### Task to carry out:
Edit the records below so that each occurrence of "computer-use agent" becomes "screen-control assistant", and leave everything else unchanged.

Records taken from a collection
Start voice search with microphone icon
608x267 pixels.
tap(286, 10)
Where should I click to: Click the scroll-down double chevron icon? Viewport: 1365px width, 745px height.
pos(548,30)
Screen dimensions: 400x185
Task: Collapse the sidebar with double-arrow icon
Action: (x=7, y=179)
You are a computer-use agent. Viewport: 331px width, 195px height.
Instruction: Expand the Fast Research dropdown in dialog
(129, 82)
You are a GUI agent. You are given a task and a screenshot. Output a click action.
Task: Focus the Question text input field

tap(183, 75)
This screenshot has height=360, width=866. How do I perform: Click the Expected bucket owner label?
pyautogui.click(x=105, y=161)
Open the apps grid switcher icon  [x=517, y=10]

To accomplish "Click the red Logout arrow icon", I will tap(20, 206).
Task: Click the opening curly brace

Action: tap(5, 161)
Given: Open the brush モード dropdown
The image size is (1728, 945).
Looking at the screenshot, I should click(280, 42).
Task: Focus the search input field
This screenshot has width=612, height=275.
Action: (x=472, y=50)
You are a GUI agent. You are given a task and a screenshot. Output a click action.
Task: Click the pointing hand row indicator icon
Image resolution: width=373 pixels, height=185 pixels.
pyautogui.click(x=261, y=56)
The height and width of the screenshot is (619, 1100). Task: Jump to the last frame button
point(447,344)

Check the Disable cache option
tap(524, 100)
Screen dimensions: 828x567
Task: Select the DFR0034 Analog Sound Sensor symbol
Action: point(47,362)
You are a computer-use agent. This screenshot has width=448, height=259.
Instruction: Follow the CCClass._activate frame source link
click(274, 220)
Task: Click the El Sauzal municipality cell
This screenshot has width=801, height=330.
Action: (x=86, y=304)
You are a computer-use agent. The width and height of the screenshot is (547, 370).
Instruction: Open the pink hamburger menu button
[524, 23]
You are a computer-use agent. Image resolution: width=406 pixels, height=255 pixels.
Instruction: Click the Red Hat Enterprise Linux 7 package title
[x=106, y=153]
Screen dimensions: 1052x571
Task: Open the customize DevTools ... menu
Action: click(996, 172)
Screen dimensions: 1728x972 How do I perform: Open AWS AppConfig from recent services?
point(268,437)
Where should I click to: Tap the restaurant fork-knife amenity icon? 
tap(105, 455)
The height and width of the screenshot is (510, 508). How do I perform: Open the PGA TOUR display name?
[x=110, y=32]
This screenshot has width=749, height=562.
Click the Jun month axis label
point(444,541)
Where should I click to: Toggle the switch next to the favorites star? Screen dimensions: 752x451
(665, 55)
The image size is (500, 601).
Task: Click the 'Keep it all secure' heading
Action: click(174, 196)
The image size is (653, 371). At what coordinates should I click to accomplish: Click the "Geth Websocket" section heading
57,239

### Solved problem:
Start voice search with microphone icon
608x267 pixels.
tap(286, 10)
Where should I click to: Click the scroll-down double chevron icon? Viewport: 1365px width, 745px height.
pos(548,30)
Screen dimensions: 400x185
Task: Collapse the sidebar with double-arrow icon
Action: (x=7, y=179)
You are a screen-control assistant. Viewport: 331px width, 195px height.
Instruction: Expand the Fast Research dropdown in dialog
(129, 82)
You are a GUI agent. You are given a task and a screenshot. Output a click action.
Task: Focus the Question text input field

tap(183, 75)
This screenshot has height=360, width=866. How do I perform: Click the Expected bucket owner label?
pyautogui.click(x=105, y=161)
Open the apps grid switcher icon  [x=517, y=10]

To accomplish "Click the red Logout arrow icon", I will tap(20, 206).
Task: Click the opening curly brace

Action: tap(5, 161)
Given: Open the brush モード dropdown
The image size is (1728, 945).
Looking at the screenshot, I should click(280, 42).
Task: Focus the search input field
This screenshot has width=612, height=275.
Action: (x=472, y=50)
You are a GUI agent. You are given a task and a screenshot. Output a click action.
Task: Click the pointing hand row indicator icon
Image resolution: width=373 pixels, height=185 pixels.
pyautogui.click(x=261, y=56)
The height and width of the screenshot is (619, 1100). Task: Jump to the last frame button
point(447,344)

Check the Disable cache option
tap(524, 100)
Screen dimensions: 828x567
Task: Select the DFR0034 Analog Sound Sensor symbol
Action: point(47,362)
You are a screen-control assistant. This screenshot has width=448, height=259.
Instruction: Follow the CCClass._activate frame source link
click(274, 220)
Task: Click the El Sauzal municipality cell
This screenshot has width=801, height=330.
Action: (x=86, y=304)
You are a screen-control assistant. The width and height of the screenshot is (547, 370).
Instruction: Open the pink hamburger menu button
[524, 23]
You are a screen-control assistant. Image resolution: width=406 pixels, height=255 pixels.
Instruction: Click the Red Hat Enterprise Linux 7 package title
[x=106, y=153]
Screen dimensions: 1052x571
Task: Open the customize DevTools ... menu
Action: click(996, 172)
Screen dimensions: 1728x972 How do I perform: Open AWS AppConfig from recent services?
point(268,437)
Where should I click to: Tap the restaurant fork-knife amenity icon? 
tap(105, 455)
The height and width of the screenshot is (510, 508). How do I perform: Open the PGA TOUR display name?
[x=110, y=32]
This screenshot has width=749, height=562.
Click the Jun month axis label
point(444,541)
Where should I click to: Toggle the switch next to the favorites star? Screen dimensions: 752x451
(665, 55)
The image size is (500, 601).
Task: Click the 'Keep it all secure' heading
Action: click(174, 196)
The image size is (653, 371). At what coordinates should I click to accomplish: Click the "Geth Websocket" section heading
57,239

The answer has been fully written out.